Dear Friends and Students,
“May I ever be patient
May I be able to bear and forbear the wrongs of others
May I ever be tolerant and see the good will in others.”
– Buddhist Meditative words for Patience
Patience is a quality that many of us find difficult to cultivate. In the post-modern world as technology increases, higher production levels demand more from us, timelines force us to speed up, and we feel a need to multitask,what can we do? Our ability to take our time and let processes unfold at a slower pace is something from bygone days.
These conditions cause a negative uproar within us; we feel overwhelmed and our behaviors tend to lead to frustration, anger, worry, and doubt toward ourselves and others. We feel the pressure of ”get it done yesterday”. This places us in a state of mental, emotional, and often bodily suffering. These burdens in the long run make us less productive and content in our lives.
I remember several years ago I was asked to write a blog about “How to Live in Balance at Holiday Time”. My contact was a young woman who worked for a Spa magazine in New York City, whose behavior was frantic, restless, and panicked. She kept calling and emailing me asking when the writing would be complete. I told her I was working as quickly as possible on it. I felt sorry for her because she was so driven, did not recognize it in herself, and was in what the Pali language called “Dukkha” or un-satisfactoriness. This experience felt ironic because it was so at odds with the nature of the article I was writing about living in balance. This is actually called impatience. The influence of a patient being and action would have been the way to freedom in this place.

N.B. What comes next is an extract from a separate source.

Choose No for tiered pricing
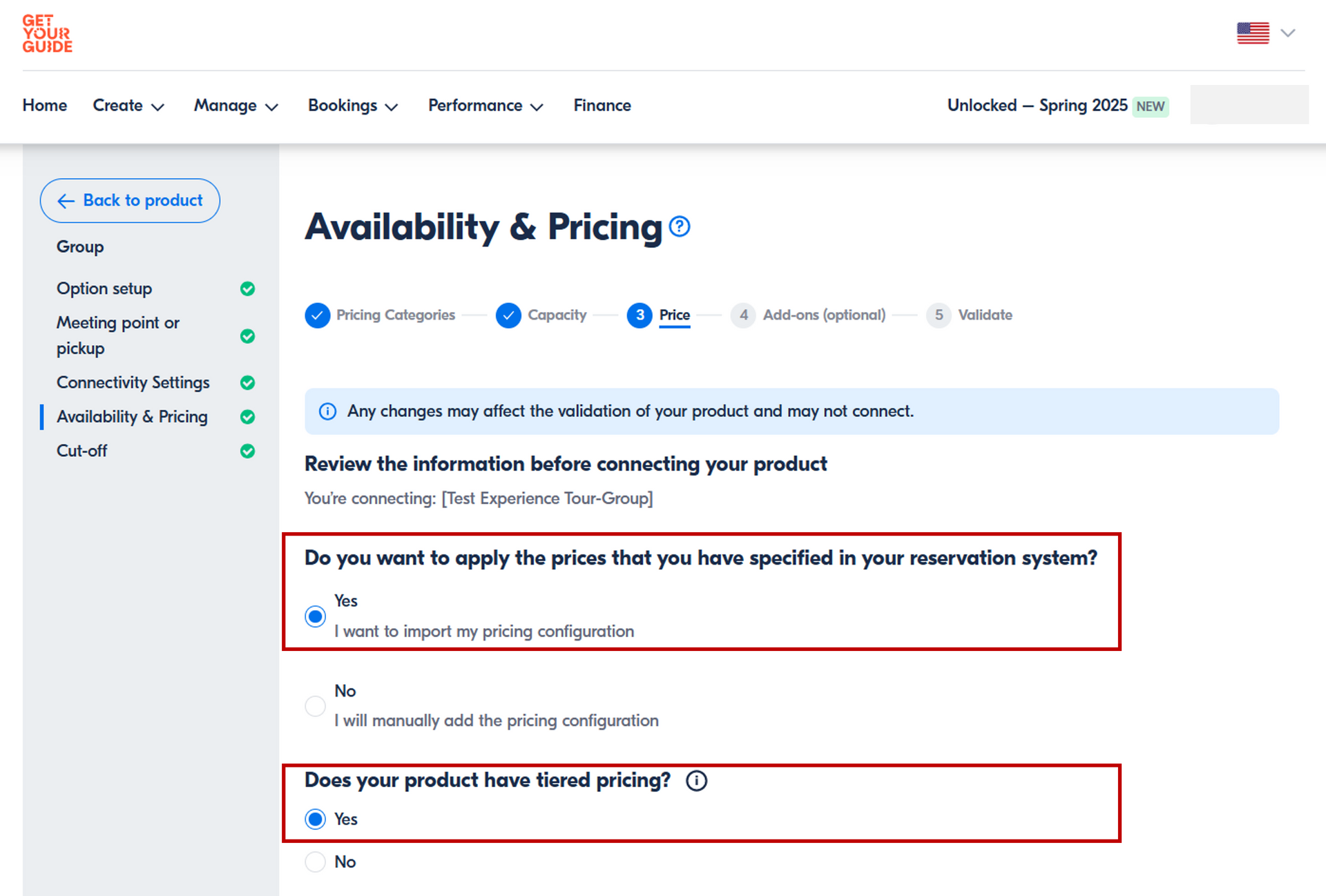1326x896 pixels. click(x=316, y=861)

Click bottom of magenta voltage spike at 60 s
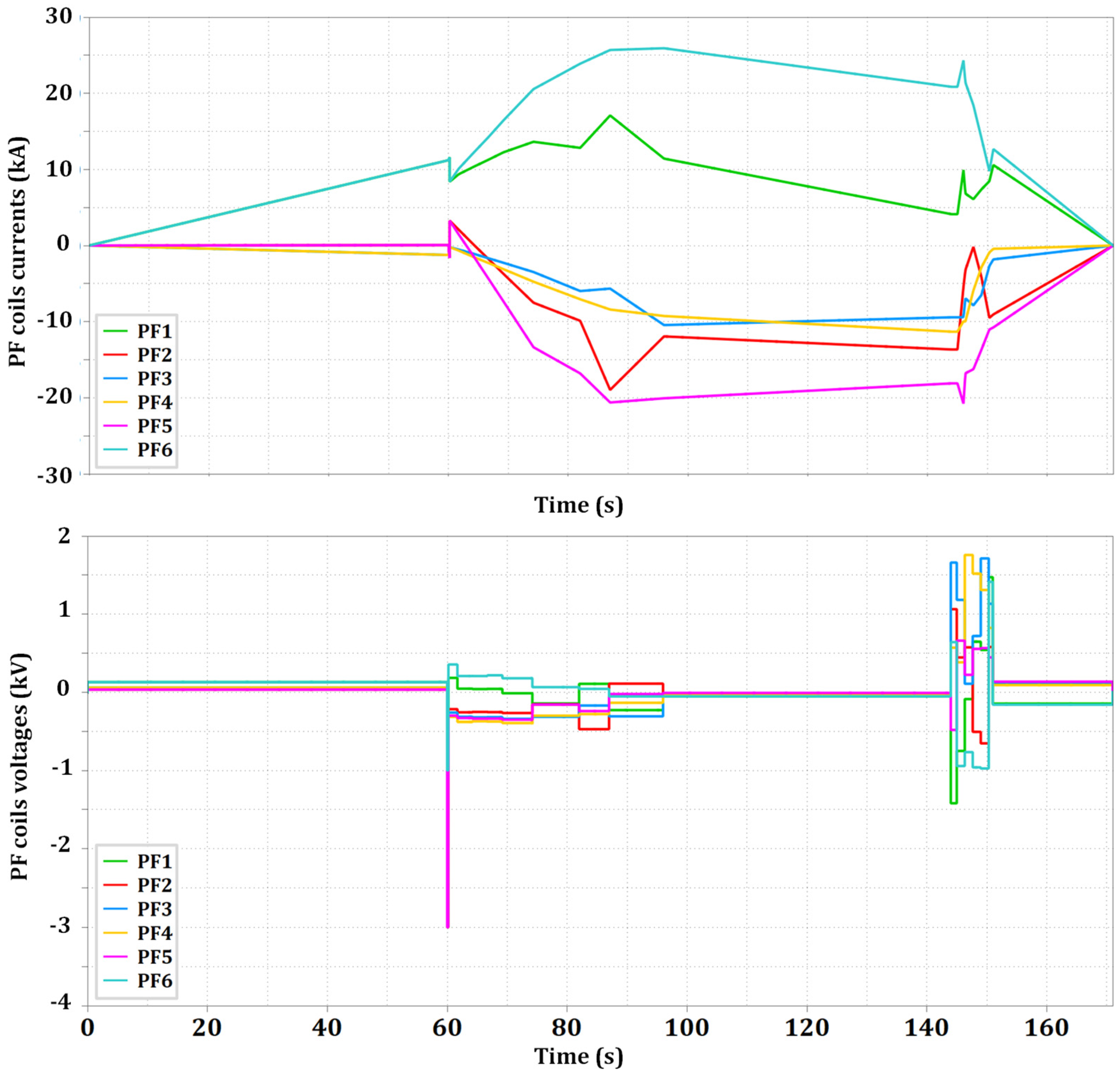click(x=448, y=926)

Patience is a beautiful quality of mind that happens when the time is right. The Buddha said it took him uncountable eons to perfect patience; of all the “Ten Perfections it took him the longest to develop patience”. The Pali word “Khanti” offers a broader meaning of patience: persistence, forbearance, acceptance, and forgiveness.
Patience is a “pausing” that Tara Brach calls the “sacred pause”– a moment to slow down and experience what is truly present, whether it is pleasant or unpleasant. It has energy of gentle forbearance, remaining with a process, an enduring quality with tenderness of heart. Here we are not caught in judgment or blame; we may find ourselves in mindfulness, seeing clearly and understanding the root of our actions with love and wakefulness.
There was a Buddhist teacher in India called Munindra. He demonstrated this quality of patience when some of his students asked the same questions over and over again. He was also this way with students who had no dharma training; he would answer them in understandable dharma terms. It is said he had the “patience of a saint”, and that he was never bothered by life’s ups and downs. If his students were troubled he would listen with a patient ear. He was generous with his time and knowledge.
“When the fruit is ripe it will fall from the tree.”
Please give some consideration to your relationship with patience. Notice when it is missing, notice when it is present. Please ask yourself if you can take time to pause, slow down and look around? Be prepared for what the benefits of patience feel like in the mind and body and how you can bring them into daily living.